[Work instruction]
Please write out exactly the lines of the data below from the line holding "Select the 3分の1が右側 layout option" through the line holding "Image resolution: width=698", and leave out the rest.

Supplied data START

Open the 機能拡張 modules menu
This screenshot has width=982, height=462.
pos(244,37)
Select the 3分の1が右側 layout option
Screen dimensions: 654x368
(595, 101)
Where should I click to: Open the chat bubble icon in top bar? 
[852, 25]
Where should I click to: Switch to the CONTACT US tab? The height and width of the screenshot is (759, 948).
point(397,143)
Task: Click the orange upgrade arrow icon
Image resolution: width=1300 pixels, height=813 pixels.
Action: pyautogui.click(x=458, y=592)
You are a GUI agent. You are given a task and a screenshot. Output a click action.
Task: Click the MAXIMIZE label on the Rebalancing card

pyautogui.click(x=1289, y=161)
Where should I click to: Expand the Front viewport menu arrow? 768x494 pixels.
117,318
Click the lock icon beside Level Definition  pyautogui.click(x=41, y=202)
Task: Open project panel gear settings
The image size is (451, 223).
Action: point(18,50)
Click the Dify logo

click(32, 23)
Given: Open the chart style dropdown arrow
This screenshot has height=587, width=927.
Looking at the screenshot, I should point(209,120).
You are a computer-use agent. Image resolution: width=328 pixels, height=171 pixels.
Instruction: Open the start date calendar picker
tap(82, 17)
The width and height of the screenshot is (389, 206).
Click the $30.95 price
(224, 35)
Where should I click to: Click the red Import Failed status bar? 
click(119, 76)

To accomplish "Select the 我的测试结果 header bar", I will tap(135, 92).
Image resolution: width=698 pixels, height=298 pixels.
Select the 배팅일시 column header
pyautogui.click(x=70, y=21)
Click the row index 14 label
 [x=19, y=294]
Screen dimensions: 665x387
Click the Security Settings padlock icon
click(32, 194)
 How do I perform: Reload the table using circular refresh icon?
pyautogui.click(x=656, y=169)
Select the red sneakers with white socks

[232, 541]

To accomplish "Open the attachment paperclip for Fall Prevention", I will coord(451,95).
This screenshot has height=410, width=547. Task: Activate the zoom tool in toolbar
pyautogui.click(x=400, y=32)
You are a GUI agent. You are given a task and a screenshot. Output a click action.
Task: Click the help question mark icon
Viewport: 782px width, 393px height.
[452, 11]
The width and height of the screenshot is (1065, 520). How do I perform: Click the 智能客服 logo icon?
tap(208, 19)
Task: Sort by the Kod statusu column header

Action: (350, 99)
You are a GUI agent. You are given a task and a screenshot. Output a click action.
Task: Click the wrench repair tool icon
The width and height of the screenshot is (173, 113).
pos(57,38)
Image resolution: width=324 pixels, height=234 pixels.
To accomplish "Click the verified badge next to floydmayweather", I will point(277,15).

Supplied data END

[Task solution]
Select the 3分の1が右側 layout option
Screen dimensions: 654x368
(595, 101)
Where should I click to: Open the chat bubble icon in top bar? 
[852, 25]
Where should I click to: Switch to the CONTACT US tab? The height and width of the screenshot is (759, 948).
point(397,143)
Task: Click the orange upgrade arrow icon
Image resolution: width=1300 pixels, height=813 pixels.
Action: pyautogui.click(x=458, y=592)
You are a GUI agent. You are given a task and a screenshot. Output a click action.
Task: Click the MAXIMIZE label on the Rebalancing card

pyautogui.click(x=1289, y=161)
Where should I click to: Expand the Front viewport menu arrow? 768x494 pixels.
117,318
Click the lock icon beside Level Definition  pyautogui.click(x=41, y=202)
Task: Open project panel gear settings
The image size is (451, 223).
Action: point(18,50)
Click the Dify logo

click(32, 23)
Given: Open the chart style dropdown arrow
This screenshot has height=587, width=927.
Looking at the screenshot, I should point(209,120).
You are a computer-use agent. Image resolution: width=328 pixels, height=171 pixels.
Instruction: Open the start date calendar picker
tap(82, 17)
The width and height of the screenshot is (389, 206).
Click the $30.95 price
(224, 35)
Where should I click to: Click the red Import Failed status bar? 
click(119, 76)

To accomplish "Select the 我的测试结果 header bar", I will tap(135, 92).
Image resolution: width=698 pixels, height=298 pixels.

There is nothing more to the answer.